For once, this isn't about the Welsh language, which is the usual context for this expression - as in, "I've got nothing against the Welsh language so long as it is not forced down my throat" (which being interpreted means, roughly, "so long as nobody speaks it in public or makes me see it on signs). I have something more literal in mind here.

Once only during my long stay in hospital did I see an agency nurse load a large spoon with a lot of food (veg, gravy and meat) and try to cram it all into the mouth of an elderly patient who had tried to decline it. Some of my shock must have shown on my face, as the nurse said, "well, what am I supposed to do? She is losing weight!" Two things were bothering me (apart from the fact that I thought it unkind and undignified): if she had done it to me I might very well have choked; and, where did the memory of our school dining hall suddenly spring from?
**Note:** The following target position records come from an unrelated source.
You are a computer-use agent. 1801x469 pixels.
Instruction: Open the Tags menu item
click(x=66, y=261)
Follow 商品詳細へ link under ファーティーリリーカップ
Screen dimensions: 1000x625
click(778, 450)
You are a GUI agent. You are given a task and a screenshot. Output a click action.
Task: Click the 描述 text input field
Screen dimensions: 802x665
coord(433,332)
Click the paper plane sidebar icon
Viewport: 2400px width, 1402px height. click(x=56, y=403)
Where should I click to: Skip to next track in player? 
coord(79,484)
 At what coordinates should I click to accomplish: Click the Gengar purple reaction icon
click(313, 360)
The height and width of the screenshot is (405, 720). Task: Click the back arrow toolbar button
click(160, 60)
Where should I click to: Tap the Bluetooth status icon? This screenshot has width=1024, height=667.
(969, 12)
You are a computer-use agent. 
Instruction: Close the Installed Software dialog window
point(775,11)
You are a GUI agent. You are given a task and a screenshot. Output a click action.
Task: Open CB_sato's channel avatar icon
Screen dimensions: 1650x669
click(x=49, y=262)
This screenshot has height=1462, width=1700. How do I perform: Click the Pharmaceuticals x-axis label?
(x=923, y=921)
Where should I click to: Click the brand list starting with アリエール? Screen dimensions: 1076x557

I genuinely can't recall anyone doing this to me there, but perhaps they did and I had suppressed the memory?

Looking back, the generation born in the 1920s and 1930s has quite a lot to answer for in terms of coercion around food. By the time I reached primary school in the mid 1960s food was fairly plentiful (but not always very nice). Rationing had long since finished. This was hard for those who had lived through the war to adjust to, for to them it was a recent event, while to us it was a distant story about a time before we were born. Didn't they love trying to make us all feel guilty, though! "We would have been very grateful for that", "That's a whole week's ration of meat for a family you've got there", and, in a desperate attempt to get more up to date perhaps, "starving children in Africa would be glad of that". Hardly surprising that the whole atmosphere around eating was a minefield. Enjoyment was never expected: just non-stop controlling behaviour and guilt trips. (I don't pretend to understand the issues behind eating disorders, which seemed to burst out in the 1980s, but I can't imagine that all this would have helped).

If we had been genuinely hungry we would, of course, have eaten the food. The area where my school was was not wealthy, and the pupils were from various backgrounds, but most were certainly not going without at home.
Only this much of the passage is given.